Sometimes I am driving. I cannot read a wall of text on my phone. So I taught my agent to talk instead.

Charcoal-and-amber illustration of a phone resting on a car dashboard glowing with an amber soundwave icon, rural Ontario road blurring past in the background

The wall-of-text problem

I run my work day through Telegram. Every agent I have routes its updates there. That works great when I am at my desk. It does not work when I am behind the wheel.

On a normal day I might be driving from St. Thomas to a client visit, or out to a chamber event, or just to the grocery store. I get an update from one of the agents. It is three paragraphs of text. I cannot read it. I should not be reading it. I miss the update or I pull over.

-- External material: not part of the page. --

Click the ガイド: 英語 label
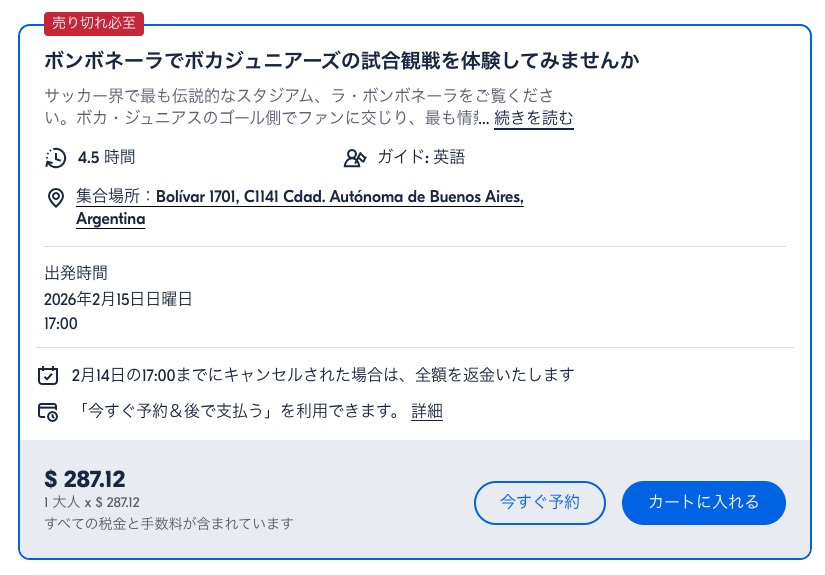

Both options are bad. The first means I lose context. The second means I lose time. So I built a third option.

ElevenLabs plus Telegram audio

The tool is called VoiceReply.ts. It is short. About a hundred lines of code. It takes a string of text, sends it to ElevenLabs for voice generation, gets back an audio file, and posts the file to Telegram using the sendVoice endpoint.

Telegram renders sendVoice messages as native voice notes. A play button shows up in the chat. I tap it once and my phone plays the audio through the car speakers over Bluetooth.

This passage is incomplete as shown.